The TeV-emitting radio galaxy 3C 264. VLBI kinematics and SED modeling

2019 
Context. In March 2018, the detection by VERITAS of very-high-energy emission (VHE > 100 GeV) from 3C 264 was reported. This is the sixth, and second most distant, radio galaxy ever detected in the TeV regime. Aims: In this article we present a radio and X-ray analysis of the jet in 3C 264. We determine the main physical parameters of the parsec-scale flow and explore the implications of the inferred kinematic structure for radiative models of this γ-ray emitting jet. Methods: The radio data set is comprised of VLBI observations at 15 GHz from the MOJAVE program, and covers a time period of about two years. Through a segmented wavelet decomposition method (WISE code), we estimated the apparent displacement of individual plasma features; we then performed a pixel-based analysis of the stacked image to determine the jet shape. The X-ray data set includes all available observations from the Chandra, XMM, and Swift satellites, and is used, together with archival data in the other bands, to build the spectral energy distribution (SED).
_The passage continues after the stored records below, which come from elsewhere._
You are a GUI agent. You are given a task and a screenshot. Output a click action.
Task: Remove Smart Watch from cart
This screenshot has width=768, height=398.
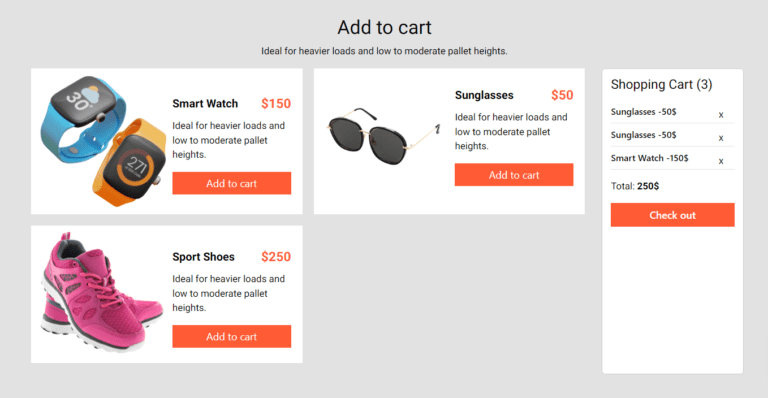click(x=720, y=161)
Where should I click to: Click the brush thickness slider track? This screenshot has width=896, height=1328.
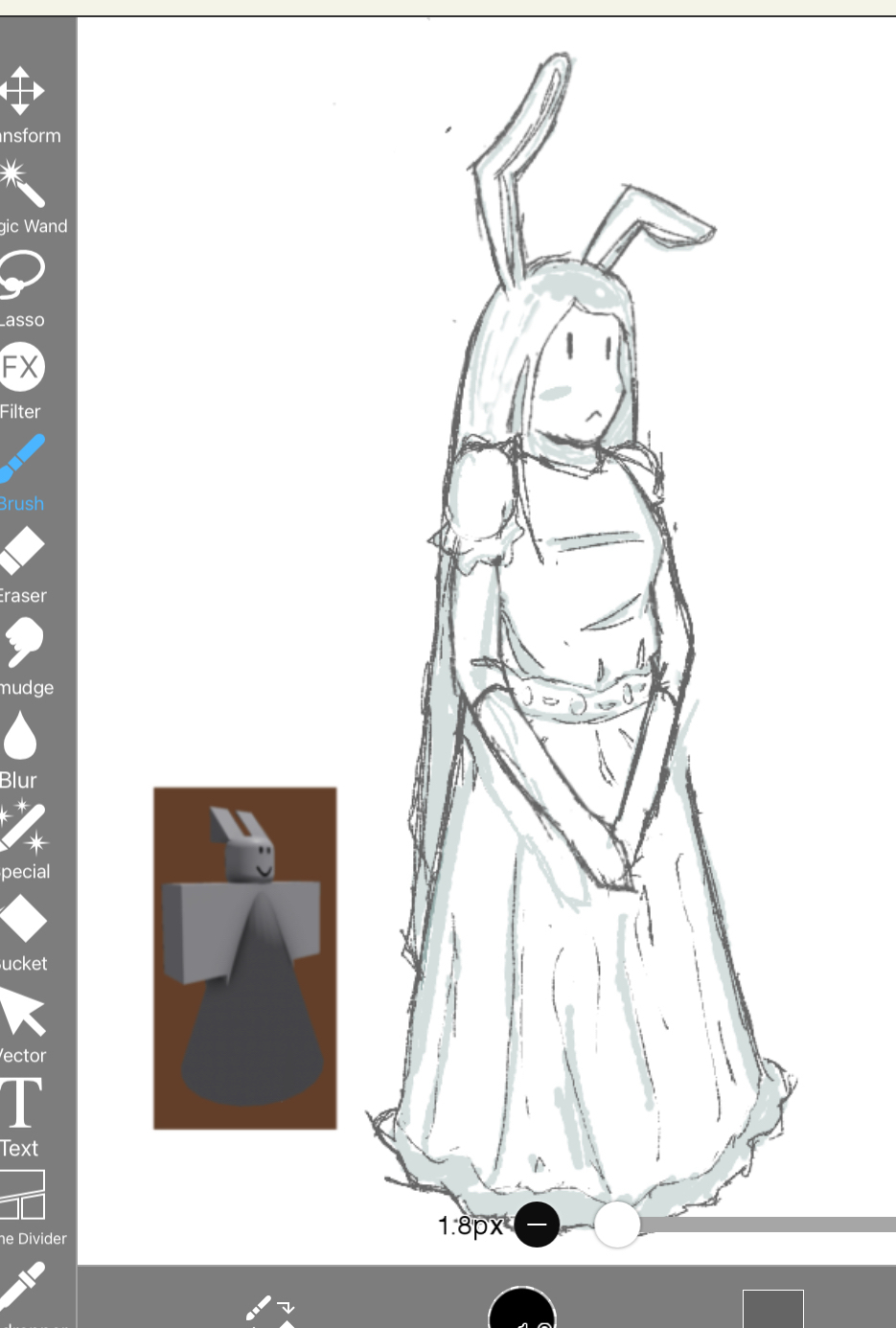pos(767,1225)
Results: Proper motion is mostly detected along the edges of the flow, which appears strongly limb brightened. The apparent speeds increase as a function of distance from the core up to a maximum of 11.5 c. This constrains the jet viewing angle to assume relatively small values (θ ≲ 10°). In the acceleration region, extending up to a de-projected distance of 4.8 × 104 Schwarzschild radii (11 pc), the jet is collimating (r ∝ z0.40 ± 0.04), as predicted for a magnetically-driven plasma flow. By assuming that the core region is indeed magnetically dominated (UB/Ue > 1), the SED and the jet power can be well reproduced in the framework of leptonic models, provided that the high-energy component is associated to a second emitting region. The possibility that this region is located at the end of the acceleration zone, either in the jet layer or in the spine, is explored in the modeling.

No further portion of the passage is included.